Source data —
(begin)

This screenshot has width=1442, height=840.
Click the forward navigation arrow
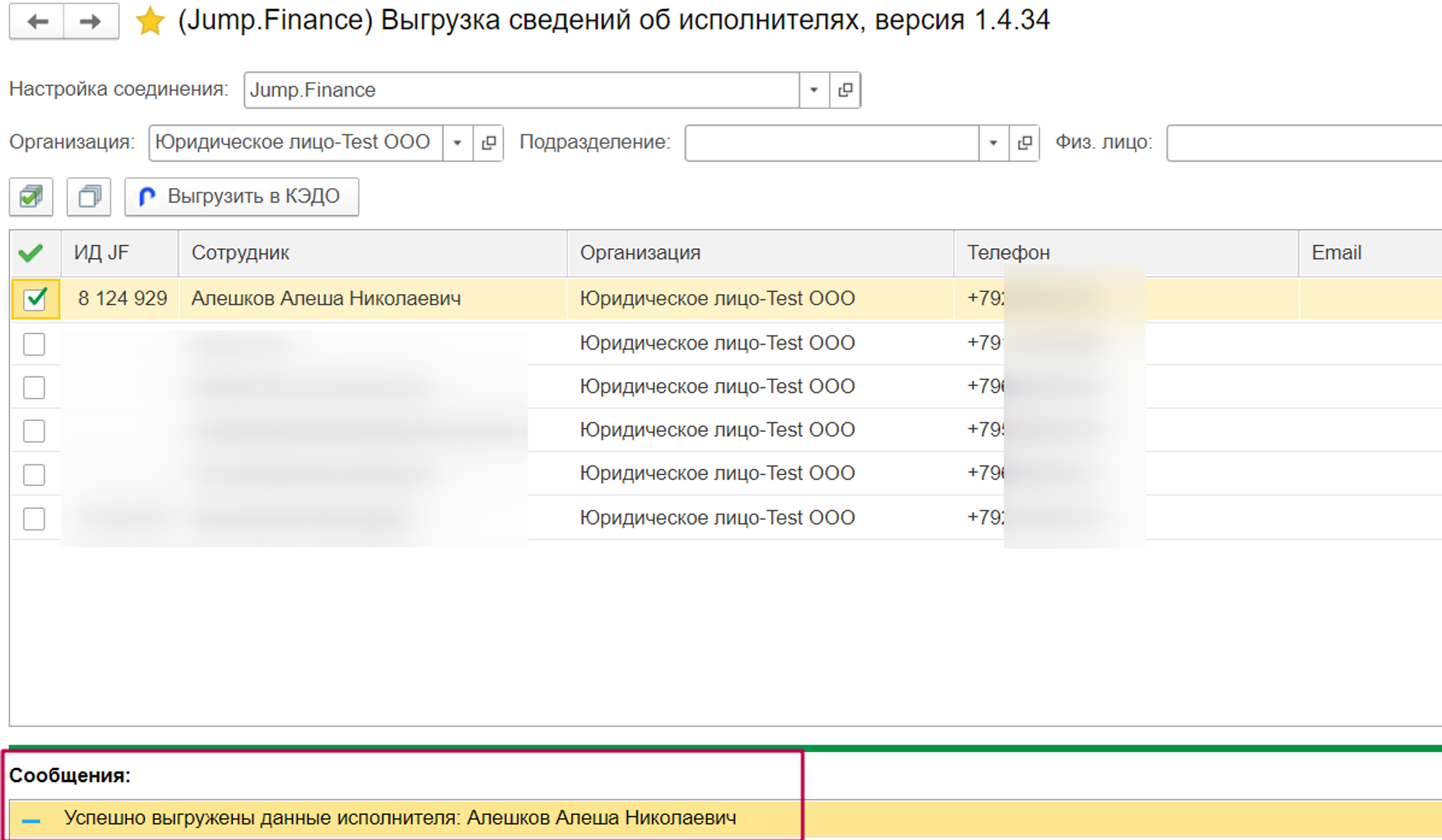pyautogui.click(x=91, y=22)
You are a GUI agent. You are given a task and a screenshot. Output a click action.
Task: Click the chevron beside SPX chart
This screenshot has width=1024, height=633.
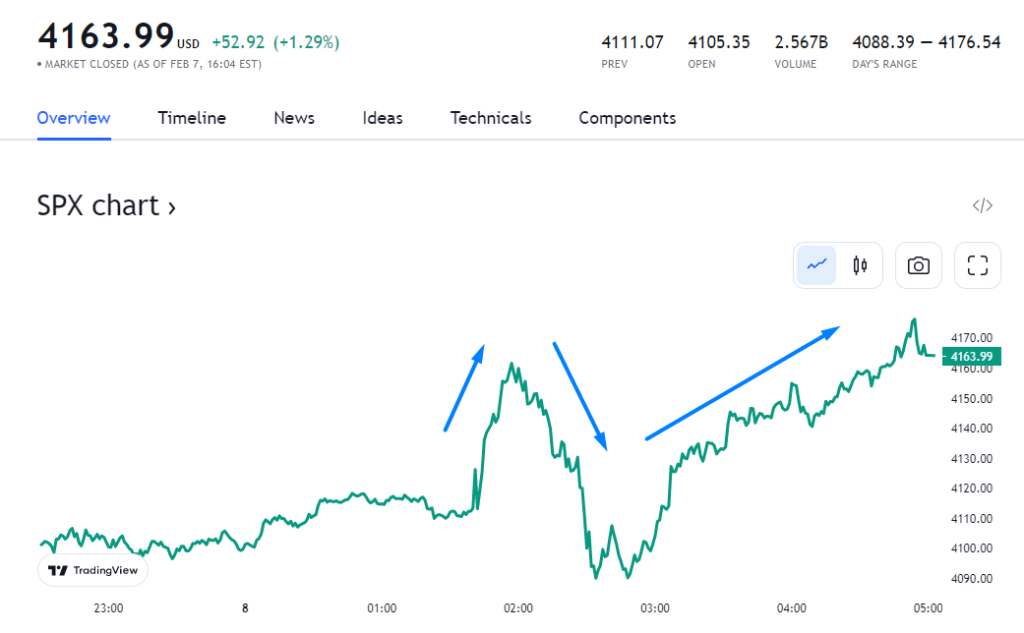172,207
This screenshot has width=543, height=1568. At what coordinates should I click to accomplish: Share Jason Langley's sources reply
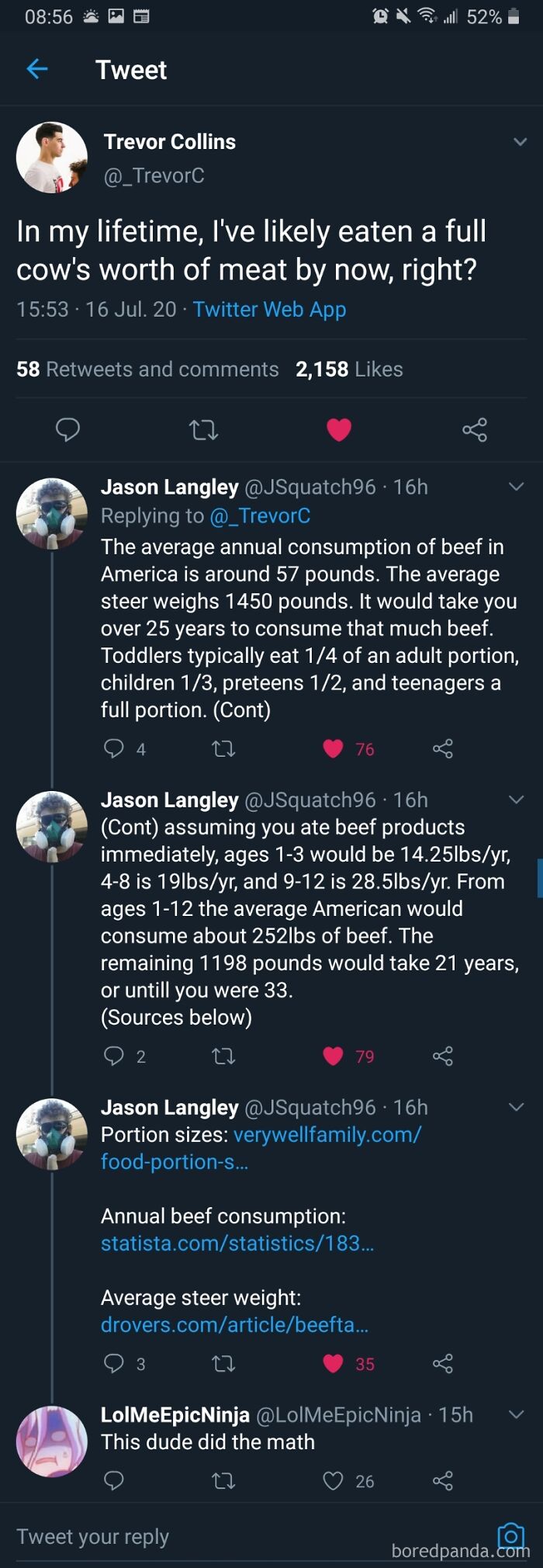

(end)

Given instruction — Turn the text of the items above into a numbered list, one line per entry, skipping any blank lines and leaving out the pictures.

Solution for this problem —
1. This screenshot has width=1442, height=840.
2. Click the forward navigation arrow
3. pyautogui.click(x=91, y=22)
4. You are a GUI agent. You are given a task and a screenshot. Output a click action.
5. Task: Click the chevron beside SPX chart
6. This screenshot has width=1024, height=633.
7. 172,207
8. This screenshot has width=543, height=1568. At what coordinates should I click to accomplish: Share Jason Langley's sources reply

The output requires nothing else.